Google has joined the Hedera Hashgraph governing council, which now numbers eleven members including Swirlds, the Hashgraph project's own council entity.

Google Cloud will operate a Hedera network node, and make the Hashgraph ledger's data available alongside the other ledger information available on Google Cloud Platform. But perhaps more significantly, Google will now have a voice in the governance of the Hashgraph network.

For a sense of what that looks like, let's check the minutes of the last Hashgraph council meeting.

The meeting is called to attention

The last Hedera council meeting was on 10 October 2019, called to order by Brett McDowell, Hedera executive director and vice-chair.
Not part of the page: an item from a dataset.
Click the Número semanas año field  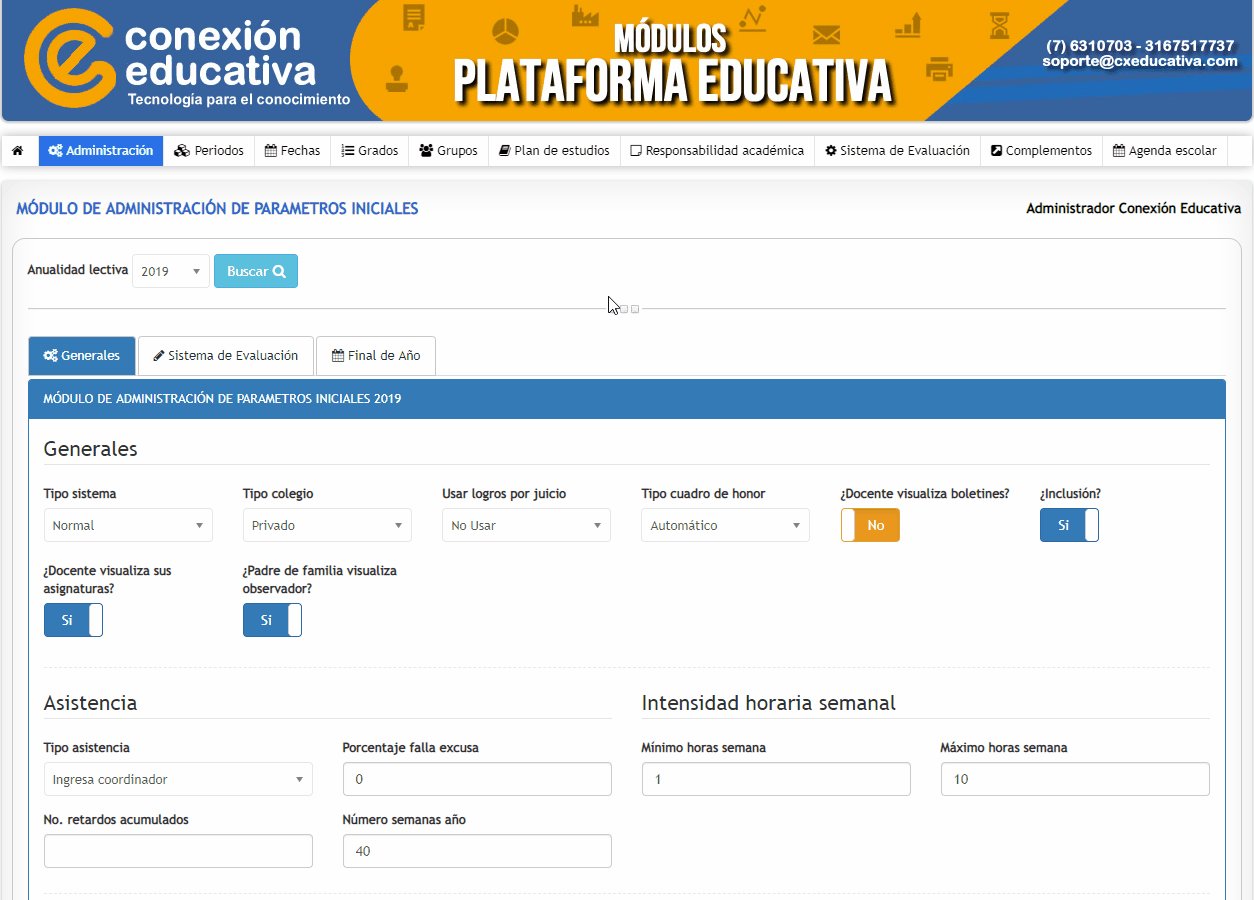477,851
In attendance were representatives from nine council members: Boeing, Deutsche Telekom, DLA Piper, IBM, Magazine Luiza, Nomura, Swirlds, Swisscom and Tata Communications. FIS Global was absent.

Hedera CEO Mance Harmon opened the meeting by providing an update on network activity, noting that the mainnet was averaging about 500,000 transactions per day, or about 5-6 per second, most of which were driven by practical applications rather than simple cryptocurrency transfers.

The network was performing well, but tokenomics remained a challenge, Harmon observed.

"What has emerged as a challenge after Open Access was Hedera's coin economics model, as the price of the coin dropped from US$0.12 in the final SAFT round to a price of $0.038. As a result, a number of the SAFT 3 investors are upset and expressing their displeasure," the minutes note.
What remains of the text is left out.